» **Listed entries**:
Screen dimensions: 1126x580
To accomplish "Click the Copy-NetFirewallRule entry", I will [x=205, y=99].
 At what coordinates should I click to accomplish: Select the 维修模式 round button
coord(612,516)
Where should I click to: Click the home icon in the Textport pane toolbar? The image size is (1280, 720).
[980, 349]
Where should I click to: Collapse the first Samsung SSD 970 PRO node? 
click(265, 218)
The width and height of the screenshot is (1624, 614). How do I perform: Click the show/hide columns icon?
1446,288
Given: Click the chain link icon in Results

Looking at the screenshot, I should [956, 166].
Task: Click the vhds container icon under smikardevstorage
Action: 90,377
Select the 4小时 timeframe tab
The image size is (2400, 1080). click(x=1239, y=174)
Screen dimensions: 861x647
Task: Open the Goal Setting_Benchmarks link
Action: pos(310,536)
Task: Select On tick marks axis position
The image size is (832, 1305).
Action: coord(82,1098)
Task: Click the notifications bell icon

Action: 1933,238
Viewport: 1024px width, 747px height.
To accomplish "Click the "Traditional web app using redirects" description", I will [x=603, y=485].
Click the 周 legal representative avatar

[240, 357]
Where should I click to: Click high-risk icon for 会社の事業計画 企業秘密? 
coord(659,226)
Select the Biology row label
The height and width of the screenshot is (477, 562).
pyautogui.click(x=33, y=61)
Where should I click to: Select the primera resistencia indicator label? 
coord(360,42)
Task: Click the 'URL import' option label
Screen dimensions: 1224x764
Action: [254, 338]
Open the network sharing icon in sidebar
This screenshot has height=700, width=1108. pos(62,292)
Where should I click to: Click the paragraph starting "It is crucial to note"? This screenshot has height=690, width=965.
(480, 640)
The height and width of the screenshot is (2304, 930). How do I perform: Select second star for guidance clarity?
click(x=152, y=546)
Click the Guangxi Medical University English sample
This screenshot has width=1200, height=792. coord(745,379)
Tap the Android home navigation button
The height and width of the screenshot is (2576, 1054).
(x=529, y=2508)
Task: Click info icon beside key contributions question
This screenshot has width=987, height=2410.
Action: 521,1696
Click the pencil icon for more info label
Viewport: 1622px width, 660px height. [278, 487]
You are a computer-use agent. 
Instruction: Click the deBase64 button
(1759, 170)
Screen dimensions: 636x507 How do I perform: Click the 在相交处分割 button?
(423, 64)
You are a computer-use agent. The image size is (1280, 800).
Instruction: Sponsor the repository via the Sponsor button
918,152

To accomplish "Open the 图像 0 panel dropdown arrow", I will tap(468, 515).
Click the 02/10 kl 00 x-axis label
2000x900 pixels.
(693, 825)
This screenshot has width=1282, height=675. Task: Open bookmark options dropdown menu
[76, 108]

» **Written exercise**: Lay out every line of the listing above as a Markdown table with two columns, Number and Listing line, numbering the rows in order and omitting blank lines.

» **Reply**:
| Number | Listing line |
|---|---|
| 1 | Screen dimensions: 1126x580 |
| 2 | To accomplish "Click the Copy-NetFirewallRule entry", I will [x=205, y=99]. |
| 3 |  At what coordinates should I click to accomplish: Select the 维修模式 round button |
| 4 | coord(612,516) |
| 5 | Where should I click to: Click the home icon in the Textport pane toolbar? The image size is (1280, 720). |
| 6 | [980, 349] |
| 7 | Where should I click to: Collapse the first Samsung SSD 970 PRO node?  |
| 8 | click(265, 218) |
| 9 | The width and height of the screenshot is (1624, 614). How do I perform: Click the show/hide columns icon? |
| 10 | 1446,288 |
| 11 | Given: Click the chain link icon in Results |
| 12 | Looking at the screenshot, I should [956, 166]. |
| 13 | Task: Click the vhds container icon under smikardevstorage |
| 14 | Action: 90,377 |
| 15 | Select the 4小时 timeframe tab |
| 16 | The image size is (2400, 1080). click(x=1239, y=174) |
| 17 | Screen dimensions: 861x647 |
| 18 | Task: Open the Goal Setting_Benchmarks link |
| 19 | Action: pos(310,536) |
| 20 | Task: Select On tick marks axis position |
| 21 | The image size is (832, 1305). |
| 22 | Action: coord(82,1098) |
| 23 | Task: Click the notifications bell icon |
| 24 | Action: 1933,238 |
| 25 | Viewport: 1024px width, 747px height. |
| 26 | To accomplish "Click the "Traditional web app using redirects" description", I will [x=603, y=485]. |
| 27 | Click the 周 legal representative avatar |
| 28 | [240, 357] |
| 29 | Where should I click to: Click high-risk icon for 会社の事業計画 企業秘密?  |
| 30 | coord(659,226) |
| 31 | Select the Biology row label |
| 32 | The height and width of the screenshot is (477, 562). |
| 33 | pyautogui.click(x=33, y=61) |
| 34 | Where should I click to: Select the primera resistencia indicator label?  |
| 35 | coord(360,42) |
| 36 | Task: Click the 'URL import' option label |
| 37 | Screen dimensions: 1224x764 |
| 38 | Action: [254, 338] |
| 39 | Open the network sharing icon in sidebar |
| 40 | This screenshot has height=700, width=1108. pos(62,292) |
| 41 | Where should I click to: Click the paragraph starting "It is crucial to note"? This screenshot has height=690, width=965. |
| 42 | (480, 640) |
| 43 | The height and width of the screenshot is (2304, 930). How do I perform: Select second star for guidance clarity? |
| 44 | click(x=152, y=546) |
| 45 | Click the Guangxi Medical University English sample |
| 46 | This screenshot has width=1200, height=792. coord(745,379) |
| 47 | Tap the Android home navigation button |
| 48 | The height and width of the screenshot is (2576, 1054). |
| 49 | (x=529, y=2508) |
| 50 | Task: Click info icon beside key contributions question |
| 51 | This screenshot has width=987, height=2410. |
| 52 | Action: 521,1696 |
| 53 | Click the pencil icon for more info label |
| 54 | Viewport: 1622px width, 660px height. [278, 487] |
| 55 | You are a computer-use agent.  |
| 56 | Instruction: Click the deBase64 button |
| 57 | (1759, 170) |
| 58 | Screen dimensions: 636x507 How do I perform: Click the 在相交处分割 button? |
| 59 | (423, 64) |
| 60 | You are a computer-use agent. The image size is (1280, 800). |
| 61 | Instruction: Sponsor the repository via the Sponsor button |
| 62 | 918,152 |
| 63 | To accomplish "Open the 图像 0 panel dropdown arrow", I will tap(468, 515). |
| 64 | Click the 02/10 kl 00 x-axis label |
| 65 | 2000x900 pixels. |
| 66 | (693, 825) |
| 67 | This screenshot has width=1282, height=675. Task: Open bookmark options dropdown menu |
| 68 | [76, 108] |